What is needed: Please find all lines in the data that hold the string "computer" and copy them.
Segment Start: Material for the task
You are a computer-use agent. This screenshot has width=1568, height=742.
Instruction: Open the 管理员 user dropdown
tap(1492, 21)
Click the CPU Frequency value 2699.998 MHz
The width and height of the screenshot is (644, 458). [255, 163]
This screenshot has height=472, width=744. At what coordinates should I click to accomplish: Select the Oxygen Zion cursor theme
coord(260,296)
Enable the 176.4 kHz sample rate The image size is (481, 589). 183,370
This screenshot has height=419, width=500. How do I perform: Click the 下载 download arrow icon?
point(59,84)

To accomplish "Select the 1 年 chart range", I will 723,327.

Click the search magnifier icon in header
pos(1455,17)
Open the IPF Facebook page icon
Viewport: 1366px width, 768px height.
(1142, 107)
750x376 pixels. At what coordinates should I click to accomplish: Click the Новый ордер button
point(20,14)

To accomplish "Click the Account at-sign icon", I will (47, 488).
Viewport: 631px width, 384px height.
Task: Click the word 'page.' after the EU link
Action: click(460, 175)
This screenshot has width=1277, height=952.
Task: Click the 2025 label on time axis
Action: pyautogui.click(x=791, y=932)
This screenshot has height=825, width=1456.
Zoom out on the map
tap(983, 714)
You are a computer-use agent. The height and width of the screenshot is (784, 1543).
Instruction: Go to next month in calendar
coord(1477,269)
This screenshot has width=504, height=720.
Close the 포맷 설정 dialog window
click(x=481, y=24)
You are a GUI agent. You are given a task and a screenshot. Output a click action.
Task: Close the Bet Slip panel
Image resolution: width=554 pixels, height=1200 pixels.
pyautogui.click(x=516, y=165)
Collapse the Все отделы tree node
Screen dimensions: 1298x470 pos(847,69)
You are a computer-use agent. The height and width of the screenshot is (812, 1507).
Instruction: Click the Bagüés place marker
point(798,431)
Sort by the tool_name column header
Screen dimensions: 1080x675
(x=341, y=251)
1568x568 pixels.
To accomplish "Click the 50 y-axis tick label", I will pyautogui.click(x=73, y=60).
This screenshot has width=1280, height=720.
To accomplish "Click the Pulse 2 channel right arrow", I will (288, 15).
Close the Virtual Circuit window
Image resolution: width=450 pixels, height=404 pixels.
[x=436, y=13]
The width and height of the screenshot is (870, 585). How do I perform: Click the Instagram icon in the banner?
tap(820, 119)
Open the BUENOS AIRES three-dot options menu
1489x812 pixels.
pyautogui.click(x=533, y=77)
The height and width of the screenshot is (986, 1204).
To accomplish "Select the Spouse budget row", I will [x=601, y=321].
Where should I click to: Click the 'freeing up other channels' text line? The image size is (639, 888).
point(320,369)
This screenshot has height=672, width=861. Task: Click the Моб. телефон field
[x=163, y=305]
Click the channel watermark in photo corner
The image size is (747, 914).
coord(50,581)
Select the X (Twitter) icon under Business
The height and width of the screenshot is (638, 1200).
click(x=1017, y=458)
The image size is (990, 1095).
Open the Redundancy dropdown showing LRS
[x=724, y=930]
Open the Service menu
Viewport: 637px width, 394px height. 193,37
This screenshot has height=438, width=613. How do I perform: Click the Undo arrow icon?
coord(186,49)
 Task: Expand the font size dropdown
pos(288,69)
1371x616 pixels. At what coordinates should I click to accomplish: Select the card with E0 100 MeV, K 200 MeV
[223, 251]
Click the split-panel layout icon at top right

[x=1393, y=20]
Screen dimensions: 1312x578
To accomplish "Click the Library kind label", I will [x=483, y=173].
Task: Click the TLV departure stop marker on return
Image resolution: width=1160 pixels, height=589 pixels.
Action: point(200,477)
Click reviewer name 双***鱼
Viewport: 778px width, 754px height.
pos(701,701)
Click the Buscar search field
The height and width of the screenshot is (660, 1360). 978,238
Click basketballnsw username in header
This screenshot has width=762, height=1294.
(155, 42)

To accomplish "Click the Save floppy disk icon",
Segment End: Material for the task
Answer to the problem:
You are a computer-use agent. This screenshot has width=1568, height=742.
You are a computer-use agent. The height and width of the screenshot is (784, 1543).
You are a computer-use agent. The height and width of the screenshot is (812, 1507).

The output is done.